_What you should do_
Across the lines of the records below, how many have the string "checkbox" in them? Answer with the number alone.

== Provided data ==

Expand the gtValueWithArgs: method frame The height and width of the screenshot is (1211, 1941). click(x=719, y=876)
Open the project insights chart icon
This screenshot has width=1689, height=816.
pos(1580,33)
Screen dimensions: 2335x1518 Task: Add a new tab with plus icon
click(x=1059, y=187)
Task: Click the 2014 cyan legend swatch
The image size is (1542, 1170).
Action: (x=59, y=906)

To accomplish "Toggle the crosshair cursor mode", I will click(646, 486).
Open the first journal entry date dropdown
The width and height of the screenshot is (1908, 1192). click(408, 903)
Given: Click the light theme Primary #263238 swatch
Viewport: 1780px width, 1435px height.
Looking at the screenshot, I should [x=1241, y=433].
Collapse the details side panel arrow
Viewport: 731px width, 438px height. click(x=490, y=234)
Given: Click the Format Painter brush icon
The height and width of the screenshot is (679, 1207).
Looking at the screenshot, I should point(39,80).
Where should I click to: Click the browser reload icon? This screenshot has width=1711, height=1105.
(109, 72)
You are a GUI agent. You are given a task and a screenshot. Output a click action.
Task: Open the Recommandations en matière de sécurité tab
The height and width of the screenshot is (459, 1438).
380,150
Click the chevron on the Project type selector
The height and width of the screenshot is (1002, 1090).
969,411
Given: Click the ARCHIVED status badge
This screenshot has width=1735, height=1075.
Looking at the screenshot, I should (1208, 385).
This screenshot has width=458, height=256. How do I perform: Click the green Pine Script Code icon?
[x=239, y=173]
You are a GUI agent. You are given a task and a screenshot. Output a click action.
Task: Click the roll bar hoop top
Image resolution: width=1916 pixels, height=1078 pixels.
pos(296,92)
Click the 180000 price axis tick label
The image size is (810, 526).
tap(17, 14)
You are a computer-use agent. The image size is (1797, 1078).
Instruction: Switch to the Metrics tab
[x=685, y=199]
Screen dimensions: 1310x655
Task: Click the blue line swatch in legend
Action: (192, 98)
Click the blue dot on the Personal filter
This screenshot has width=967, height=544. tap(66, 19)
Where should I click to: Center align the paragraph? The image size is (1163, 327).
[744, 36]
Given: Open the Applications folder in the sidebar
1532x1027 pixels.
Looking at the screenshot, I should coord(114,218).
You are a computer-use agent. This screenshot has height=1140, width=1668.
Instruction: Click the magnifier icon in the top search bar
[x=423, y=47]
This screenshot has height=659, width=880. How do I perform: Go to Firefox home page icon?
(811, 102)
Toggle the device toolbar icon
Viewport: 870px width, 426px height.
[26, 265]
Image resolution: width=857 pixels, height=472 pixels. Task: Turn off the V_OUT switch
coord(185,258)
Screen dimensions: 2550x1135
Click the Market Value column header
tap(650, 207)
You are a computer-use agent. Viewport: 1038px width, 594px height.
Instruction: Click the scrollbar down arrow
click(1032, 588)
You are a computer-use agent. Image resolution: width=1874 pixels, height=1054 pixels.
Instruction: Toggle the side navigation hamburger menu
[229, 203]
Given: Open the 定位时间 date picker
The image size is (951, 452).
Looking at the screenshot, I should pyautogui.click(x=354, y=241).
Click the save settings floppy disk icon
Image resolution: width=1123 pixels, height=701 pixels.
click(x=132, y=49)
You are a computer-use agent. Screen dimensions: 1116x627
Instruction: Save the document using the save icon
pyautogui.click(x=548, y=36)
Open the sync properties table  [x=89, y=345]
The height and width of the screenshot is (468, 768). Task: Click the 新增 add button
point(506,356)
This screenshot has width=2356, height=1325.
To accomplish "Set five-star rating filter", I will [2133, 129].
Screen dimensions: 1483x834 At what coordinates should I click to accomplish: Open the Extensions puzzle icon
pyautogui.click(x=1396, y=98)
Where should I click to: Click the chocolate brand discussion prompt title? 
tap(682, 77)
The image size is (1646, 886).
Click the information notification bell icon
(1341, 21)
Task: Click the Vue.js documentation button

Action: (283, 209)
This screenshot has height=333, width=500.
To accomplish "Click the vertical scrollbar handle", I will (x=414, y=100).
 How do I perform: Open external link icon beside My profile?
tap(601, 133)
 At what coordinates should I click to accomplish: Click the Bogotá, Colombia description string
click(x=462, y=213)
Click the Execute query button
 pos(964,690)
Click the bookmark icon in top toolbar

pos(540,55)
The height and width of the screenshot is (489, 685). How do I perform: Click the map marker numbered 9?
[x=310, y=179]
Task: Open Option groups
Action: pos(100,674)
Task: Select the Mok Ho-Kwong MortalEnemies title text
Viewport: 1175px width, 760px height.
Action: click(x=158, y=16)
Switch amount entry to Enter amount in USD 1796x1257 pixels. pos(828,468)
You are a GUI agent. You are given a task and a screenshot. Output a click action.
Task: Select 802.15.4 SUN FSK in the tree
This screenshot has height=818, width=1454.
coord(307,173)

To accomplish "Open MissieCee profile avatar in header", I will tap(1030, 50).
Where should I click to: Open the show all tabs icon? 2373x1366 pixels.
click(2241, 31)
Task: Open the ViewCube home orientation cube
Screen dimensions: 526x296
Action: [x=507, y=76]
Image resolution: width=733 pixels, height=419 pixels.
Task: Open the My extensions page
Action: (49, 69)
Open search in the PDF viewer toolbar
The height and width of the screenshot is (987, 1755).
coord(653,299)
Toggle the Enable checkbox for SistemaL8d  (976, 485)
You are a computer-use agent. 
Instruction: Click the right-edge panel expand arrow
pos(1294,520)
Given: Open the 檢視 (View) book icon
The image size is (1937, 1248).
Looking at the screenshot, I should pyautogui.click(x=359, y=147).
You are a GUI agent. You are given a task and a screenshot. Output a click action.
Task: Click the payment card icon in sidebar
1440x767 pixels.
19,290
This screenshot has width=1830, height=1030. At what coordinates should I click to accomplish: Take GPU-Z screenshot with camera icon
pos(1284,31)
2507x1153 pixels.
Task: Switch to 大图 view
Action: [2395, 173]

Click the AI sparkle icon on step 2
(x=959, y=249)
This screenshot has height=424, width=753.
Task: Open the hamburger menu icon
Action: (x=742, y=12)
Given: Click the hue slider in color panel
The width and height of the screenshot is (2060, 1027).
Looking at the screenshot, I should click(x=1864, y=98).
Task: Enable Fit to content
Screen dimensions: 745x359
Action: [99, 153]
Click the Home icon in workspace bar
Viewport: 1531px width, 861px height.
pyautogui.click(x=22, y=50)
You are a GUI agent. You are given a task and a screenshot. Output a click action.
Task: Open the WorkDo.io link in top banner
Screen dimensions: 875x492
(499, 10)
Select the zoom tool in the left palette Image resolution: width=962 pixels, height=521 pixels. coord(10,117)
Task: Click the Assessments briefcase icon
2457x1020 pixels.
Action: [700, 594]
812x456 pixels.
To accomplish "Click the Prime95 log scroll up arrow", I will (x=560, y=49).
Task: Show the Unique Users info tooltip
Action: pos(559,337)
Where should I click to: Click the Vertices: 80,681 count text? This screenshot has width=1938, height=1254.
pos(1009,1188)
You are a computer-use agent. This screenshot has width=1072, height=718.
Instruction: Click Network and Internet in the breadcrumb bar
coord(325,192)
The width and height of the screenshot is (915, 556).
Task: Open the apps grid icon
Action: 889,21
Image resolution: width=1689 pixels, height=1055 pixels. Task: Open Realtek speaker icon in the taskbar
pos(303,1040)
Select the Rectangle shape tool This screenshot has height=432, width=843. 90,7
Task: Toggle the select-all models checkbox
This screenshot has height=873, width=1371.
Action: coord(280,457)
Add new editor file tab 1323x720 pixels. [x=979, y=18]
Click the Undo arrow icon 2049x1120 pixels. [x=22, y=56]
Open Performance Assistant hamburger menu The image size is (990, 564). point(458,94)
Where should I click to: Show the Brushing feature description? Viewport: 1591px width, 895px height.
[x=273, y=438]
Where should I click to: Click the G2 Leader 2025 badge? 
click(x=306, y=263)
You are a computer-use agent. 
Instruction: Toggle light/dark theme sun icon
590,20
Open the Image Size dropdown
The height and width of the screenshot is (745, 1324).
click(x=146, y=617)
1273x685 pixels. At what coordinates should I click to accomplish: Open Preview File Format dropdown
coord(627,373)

===

_Reply_
2